Правда, вскоре я заметил, что такие же протесты высказывали и другие актеры. Но их претензии воспринимались окружающими как явление вполне нормальное, — может быть, потому, что формулировались в выражениях, менее категоричных (пожалуй, в этом «мне неудобно» действительно присутствовала некая вкусовая нотка, не очень привычная, когда речь идет о выполнении человеком его прямых служебных обязанностей). Про Бернеса кто-то бросил:
— Капризный.
Но тут режиссер фильма Рыбаков — человек достаточно твердый и в полной мере обладавший тем, что называется режиссерской властностью, — услышав эту реплику, отрицательно покачал головой:
— Капризный?.. Нет. Он не капризный. Он требовательный.
Мне кажется, Рыбаковым было найдено очень точное слово. Бернес был человеком крайне требовательным. Требовательным ко всему, что делалось людьми, и к самим людям; особенно к тем, в ком видел настоящих мастеров своего дела. Ничто не вызывало у него такого раздражения, как халтура в любом ее проявлении — от халтурно написанной книжки до халтурно установленного монтером выключателя на стене. И еще одно свойство, близкое к требовательности, было присуще Марку Наумовичу: он умел уважать требовательность в других (хотя бы его безропотное восприятие бесконечных дублей во время съемки эпизода влезания летчика Ануфриева в самолет).
Но самые бескомпромиссные, жесткие, я бы сказал, даже жестокие требования он предъявлял к самому себе.
Эта требовательность не изменяла ему даже тогда, когда его творчество — в кинематографе и на песенной эстраде — было в зените популярности.
Однажды под впечатлением только что прослушанной его записи (кажется, это было «Лунный свет над равниной рассеян…») [20] я позвонил Марку Бернесу и высказал ему свою признательность.
Он вежливо поблагодарил меня и неожиданно заметил:
20
Слова из песни «Я спешу, извините меня» на стихи К. Я. Ваншенкина.

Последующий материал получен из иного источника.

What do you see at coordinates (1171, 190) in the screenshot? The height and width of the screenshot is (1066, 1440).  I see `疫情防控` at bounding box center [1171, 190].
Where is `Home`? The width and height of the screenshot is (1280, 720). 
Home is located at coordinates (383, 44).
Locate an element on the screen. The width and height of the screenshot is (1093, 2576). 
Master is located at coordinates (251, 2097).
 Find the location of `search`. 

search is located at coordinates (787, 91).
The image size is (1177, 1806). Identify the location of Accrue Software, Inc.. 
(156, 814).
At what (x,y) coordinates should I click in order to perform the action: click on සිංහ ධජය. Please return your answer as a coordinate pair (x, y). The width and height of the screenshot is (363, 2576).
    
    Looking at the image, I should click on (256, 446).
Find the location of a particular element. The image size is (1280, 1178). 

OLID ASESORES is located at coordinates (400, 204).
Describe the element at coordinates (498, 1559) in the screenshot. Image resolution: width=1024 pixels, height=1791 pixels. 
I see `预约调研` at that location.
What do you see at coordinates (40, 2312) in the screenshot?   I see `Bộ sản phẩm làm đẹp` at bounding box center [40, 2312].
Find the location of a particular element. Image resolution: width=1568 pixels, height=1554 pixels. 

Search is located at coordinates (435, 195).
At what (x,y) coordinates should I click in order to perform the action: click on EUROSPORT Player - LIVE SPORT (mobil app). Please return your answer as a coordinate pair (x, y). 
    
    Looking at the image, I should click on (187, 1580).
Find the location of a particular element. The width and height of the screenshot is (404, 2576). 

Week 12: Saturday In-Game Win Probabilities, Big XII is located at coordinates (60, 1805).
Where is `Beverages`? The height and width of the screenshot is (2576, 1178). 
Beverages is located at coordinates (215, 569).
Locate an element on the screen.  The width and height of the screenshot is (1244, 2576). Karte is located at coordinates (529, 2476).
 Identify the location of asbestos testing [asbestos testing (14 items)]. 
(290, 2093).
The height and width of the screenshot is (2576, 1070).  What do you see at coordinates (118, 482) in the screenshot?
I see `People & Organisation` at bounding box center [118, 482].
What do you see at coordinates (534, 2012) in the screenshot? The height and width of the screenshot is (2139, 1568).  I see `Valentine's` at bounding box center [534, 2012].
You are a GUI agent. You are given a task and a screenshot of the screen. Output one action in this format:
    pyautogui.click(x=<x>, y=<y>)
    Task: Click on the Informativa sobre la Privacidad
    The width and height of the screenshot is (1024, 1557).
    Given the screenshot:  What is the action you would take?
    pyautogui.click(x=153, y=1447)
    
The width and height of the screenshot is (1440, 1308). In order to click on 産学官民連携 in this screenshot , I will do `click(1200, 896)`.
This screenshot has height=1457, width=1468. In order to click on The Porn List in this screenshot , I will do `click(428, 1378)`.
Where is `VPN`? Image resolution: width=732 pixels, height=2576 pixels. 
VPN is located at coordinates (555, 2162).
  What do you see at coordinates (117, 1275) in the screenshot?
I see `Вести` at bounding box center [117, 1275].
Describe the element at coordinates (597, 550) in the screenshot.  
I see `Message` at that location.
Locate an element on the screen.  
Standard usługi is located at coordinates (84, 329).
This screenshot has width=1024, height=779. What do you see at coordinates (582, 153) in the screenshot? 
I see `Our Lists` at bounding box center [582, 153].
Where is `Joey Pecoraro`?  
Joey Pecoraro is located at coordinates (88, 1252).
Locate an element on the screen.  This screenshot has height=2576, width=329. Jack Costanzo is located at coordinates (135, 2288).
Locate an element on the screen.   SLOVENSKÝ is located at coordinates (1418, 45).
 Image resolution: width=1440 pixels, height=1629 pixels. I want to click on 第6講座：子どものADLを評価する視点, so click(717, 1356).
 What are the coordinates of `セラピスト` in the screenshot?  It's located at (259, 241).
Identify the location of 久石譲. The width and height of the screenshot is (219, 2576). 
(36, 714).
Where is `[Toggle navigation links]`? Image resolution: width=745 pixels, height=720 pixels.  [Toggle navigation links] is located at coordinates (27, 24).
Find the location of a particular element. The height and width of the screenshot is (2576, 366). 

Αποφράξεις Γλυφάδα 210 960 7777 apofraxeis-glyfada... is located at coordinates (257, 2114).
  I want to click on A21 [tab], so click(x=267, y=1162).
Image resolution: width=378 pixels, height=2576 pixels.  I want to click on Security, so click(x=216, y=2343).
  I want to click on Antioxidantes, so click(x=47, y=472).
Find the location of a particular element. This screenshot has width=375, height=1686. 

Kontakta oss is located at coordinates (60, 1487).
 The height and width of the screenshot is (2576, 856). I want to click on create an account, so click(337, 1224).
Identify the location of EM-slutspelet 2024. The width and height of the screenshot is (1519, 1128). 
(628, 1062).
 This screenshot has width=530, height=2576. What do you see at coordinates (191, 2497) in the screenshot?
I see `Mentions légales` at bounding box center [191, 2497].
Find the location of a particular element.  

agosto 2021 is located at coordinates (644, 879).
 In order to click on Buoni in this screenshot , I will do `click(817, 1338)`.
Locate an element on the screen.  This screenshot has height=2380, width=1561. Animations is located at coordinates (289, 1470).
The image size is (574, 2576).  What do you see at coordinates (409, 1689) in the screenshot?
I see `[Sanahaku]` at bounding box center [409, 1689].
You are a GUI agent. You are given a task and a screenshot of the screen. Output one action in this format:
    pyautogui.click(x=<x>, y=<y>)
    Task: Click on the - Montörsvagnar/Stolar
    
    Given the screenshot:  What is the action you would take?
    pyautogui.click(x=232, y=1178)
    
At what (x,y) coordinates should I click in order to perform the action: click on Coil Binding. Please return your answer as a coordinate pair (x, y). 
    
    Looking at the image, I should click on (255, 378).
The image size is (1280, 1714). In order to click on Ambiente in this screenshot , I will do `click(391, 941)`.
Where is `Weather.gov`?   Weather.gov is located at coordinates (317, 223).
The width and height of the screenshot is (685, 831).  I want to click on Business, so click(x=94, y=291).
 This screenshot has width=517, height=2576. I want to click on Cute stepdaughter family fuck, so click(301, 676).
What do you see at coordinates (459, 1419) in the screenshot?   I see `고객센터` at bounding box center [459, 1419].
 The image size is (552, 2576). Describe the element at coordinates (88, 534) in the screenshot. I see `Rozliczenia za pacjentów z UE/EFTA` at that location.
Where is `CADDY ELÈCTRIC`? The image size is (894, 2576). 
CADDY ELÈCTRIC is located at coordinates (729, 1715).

— Кое-что тут надо было сделать иначе.
Я оторопел. Куда там «иначе», когда и так отлично?! Что это — кокетство? Но нет, ни тени кокетства тут не было. Было другое — большой артист видел в своей работе то, чего нам, обыкновенным людям, видеть было не дано. Не дано не только таким далеким от искусства людям, которые, подобно мне, воспринимают его лишь эмоционально, но порой и настоящим профессионалам — впоследствии я узнал, каким мучением для дирижера и всего оркестра бывала каждая запись Бернеса. Он записывался, прослушивал записанное, повторял запись заново, снова прослушивал — и так по многу раз, пока с кисловатой миной не до конца удовлетворенного человека не соглашался: ладно, мол, теперь более или менее годится. Когда мне рассказали об этом, я вспомнил давний эпизод на съемках.